Immobilization of Alkaline Protease From Bacillus brevis Using Ca-Alginate Entrapment Strategy for Improved Catalytic Stability, Silver Recovery, and Dehairing Potentialities

摘要

Proteases are one of the most important biocatalysts with an industrial perspective due to their high production capability, cost-effective, and eco-friendly nature. In this study, an alkaline protease produced by Bacillus brevis (228.31 +/- 6.2 U/mL) in liquid-state fermentation at pH 7.0 and 47 degrees C was further enhanced by optimizing various physical parameters. The maximum protease activity (631.09 +/- 3.7 U/mL) was recorded at 45 degrees C, pH 8.0, and using 3 mL of inoculum size after 72 h. The optimally-produced alkaline protease was immobilized on Ca-alginate beads, and the process was optimized using a central composite design-based response surface methodology. The maximum immobilization yield (> 70%) was achieved using a 2-3.0% gelling agent (Na-alginate) and 2.5-3.0% binder (CaCl2), with 400-600 mg/L of protease concentration.

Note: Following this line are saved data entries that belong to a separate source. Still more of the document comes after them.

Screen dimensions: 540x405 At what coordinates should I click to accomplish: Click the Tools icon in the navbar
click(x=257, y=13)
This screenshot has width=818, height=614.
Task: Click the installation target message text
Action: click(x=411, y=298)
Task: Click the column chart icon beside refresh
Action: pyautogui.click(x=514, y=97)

Characterization revealed that immobilization improves the pH and thermal stability of protease, as the maximum activity was recorded at pH 10 and 65 degrees C. The kinetic studies of protease revealed higher V-max (454.5 U/mL) and lower K-m (0.09 mu M) values after Ca-alginate immobilization as compared with the free enzyme (V-max 333.3 U/mL and K-m 0.16 mu M). Ca-alginate immobilized protease also possessed good recyclability potential in several consecutive substrate hydrolysis experiments. By applying on goatskin and X-ray film, the immobilized biocatalyst showed improved activity than the free enzyme, revealing its potential biotechnological applications.